Prognostic significance of HADHA in ccRCC

Related research shows HADHA was downregulated in clear cell renal cell carcinoma (ccRCC); further IHC analysis revealed that HADHA expression was significantly associated with tumor grade, stage, size, metastasis, and cancer-specific survival.Moreover, Bioinformatics analysis indicated HADHA and acetyl-coenzyme Aacetyltransferase 2 (ACAT2) interacted tightly and played vital roles in lipid metabolism. Collectively, these findings indicated that HADHA could serve as a promising prognostic marker in ccRCC, which indicated lipid metabolism abnormality might be involved in ccRCC tumorigenesis. Thus, expression of HADHA can be used as potential prognostic factors or therapeutic targets in patients with renal cell carcinoma(RCC).

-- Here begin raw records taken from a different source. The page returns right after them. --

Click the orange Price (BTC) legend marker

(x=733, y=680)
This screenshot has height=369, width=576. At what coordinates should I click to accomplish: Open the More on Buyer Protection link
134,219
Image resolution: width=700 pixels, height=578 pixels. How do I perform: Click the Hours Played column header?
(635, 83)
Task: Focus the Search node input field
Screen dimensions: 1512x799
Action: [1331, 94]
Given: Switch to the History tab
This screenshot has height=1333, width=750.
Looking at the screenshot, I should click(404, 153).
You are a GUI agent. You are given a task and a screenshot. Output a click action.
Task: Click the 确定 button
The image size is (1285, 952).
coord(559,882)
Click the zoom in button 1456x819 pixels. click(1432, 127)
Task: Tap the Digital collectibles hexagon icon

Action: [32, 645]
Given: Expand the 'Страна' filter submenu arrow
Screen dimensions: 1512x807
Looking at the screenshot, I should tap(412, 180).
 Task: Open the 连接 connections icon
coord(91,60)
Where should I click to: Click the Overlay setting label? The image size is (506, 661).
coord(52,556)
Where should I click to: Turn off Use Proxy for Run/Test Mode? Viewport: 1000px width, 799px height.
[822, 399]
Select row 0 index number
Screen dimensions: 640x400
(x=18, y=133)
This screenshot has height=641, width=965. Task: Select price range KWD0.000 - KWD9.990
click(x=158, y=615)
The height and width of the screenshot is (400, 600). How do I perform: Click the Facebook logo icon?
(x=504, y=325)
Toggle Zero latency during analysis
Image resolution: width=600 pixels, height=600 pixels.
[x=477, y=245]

Effect of HADHA in hepatic steatosis and cell injury in NAFLD

According to some researches, HADHA knockdown in L02 cells resulted in an increased of lipid accumulation and downregulation of gene expression involved in fatty acid beta-oxidation showing reduced levels of PPARα, ACOX1, CPT2, EHHADH, ECHS1, HADHB and HADH. Additionally, administering HADHA siRNA exhibited improvement of oxidative stress. Furthermore, HADHA knockdown in L02 cells demonstrated weakened of energy metabolism signaling pathway that is AMPK, activation of inflammatory- related signaling pathway MAPK and MKK3 pathway, and improve ER stress by downregulation of C/EBPα and C/EBPβ. Moreover, HADHA was regulated directly by upstream gene of miR-124, and silencing miR-124 led to an initial increase in mRNA and protein levels of HADHA. Thus, this research reported that HADHA upregulation in FFA induced nonalcoholic fatty liver disease(NAFLD) L02 cells, may play a protective role for steatosis via the upregulation of gene expression involved in fatty acid beta-oxidation and activation of AMPK pathway. These findings suggest that HADHA plays a role in hepatic steatosis and cell injury in NAFLD and provides a new insight into the pathogenic mechanisms of NAFLD, may becoming a potential new therapeutic target for NAFLD.

References:

Kakumani P K, et al. Association of HADHA with human RNA silencing machinery. Biochemical & Biophysical Research Communications, 2015, 466(3):481-485.
Maeyashiki C, et al. HADHA, the alpha subunit of the mitochondrial trifunctional protein, is involved in long-chain fatty acid-induced autophagy in intestinal epithelial cells. Biochemical & Biophysical Research Communications, 2017, 484(3):636-641.
Zhao Z, et al. Prognostic significance of two lipid metabolism enzymes, HADHA and ACAT2, in clear cell renal cell carcinoma. Tumour Biology the Journal of the International Society for Oncodevelopmental Biology & Medicine, 2015, 37(6):8121-8130.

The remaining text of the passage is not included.